Access to present phenomena unmediated by reason or language has led to a return to materiality. Materiality covers not only the present, but current traces of the past (Domanska 2006; Gumbrecht 2004:47-49). While this response to the crisis of presence abandons debates on meaning and the role of language in constructing abstract concepts of things in the past, present and future, material phenomena offer a cross-cultural reference point. If the present is a category of space through which time passes, places must be ‘storehouses of presence’ (Runia 2006:13) both as the unmediated presentness of things and of durable traces of the past.

The crisis of presence is also a crisis of the human scale.

We face the paradox of dealing with nanoscopic and quantum phenomena that are not only too small for the eye to see but actually smaller than the wavelengths of visible light. Technologies such as DVDs rely on quantum phenomena, materials such as graphic and carbon fibre are produced from nanoparticles (Shields []). In addition, major threats to humanity, such as viruses, are microscopic. At the same time at a grander scale, as an organic whole, climatic heating is present only as a succession of weather events which must be imagined as the effects of a systemic but uneven environmental 1°C increase in the global temperature. Political debates about climate change centre on the question of how weather as particular relates to climate as a whole.

#####

TASK GOAL — Reproduce the passage on the crisis of presence word for word, beginning at the words "We face the" and stopping after "as a whole.".

EXTRACTED RECORDS —
#####

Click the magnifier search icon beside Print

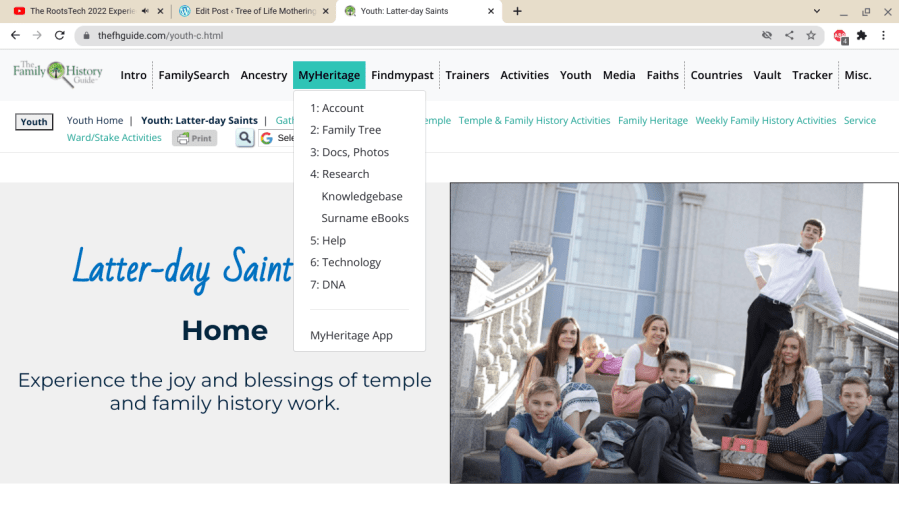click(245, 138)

#####

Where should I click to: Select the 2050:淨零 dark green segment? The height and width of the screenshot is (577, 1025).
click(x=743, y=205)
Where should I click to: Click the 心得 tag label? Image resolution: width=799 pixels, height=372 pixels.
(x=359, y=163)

#####

TASK RESPONSE —
We face the paradox of dealing with nanoscopic and quantum phenomena that are not only too small for the eye to see but actually smaller than the wavelengths of visible light. Technologies such as DVDs rely on quantum phenomena, materials such as graphic and carbon fibre are produced from nanoparticles (Shields []). In addition, major threats to humanity, such as viruses, are microscopic. At the same time at a grander scale, as an organic whole, climatic heating is present only as a succession of weather events which must be imagined as the effects of a systemic but uneven environmental 1°C increase in the global temperature. Political debates about climate change centre on the question of how weather as particular relates to climate as a whole.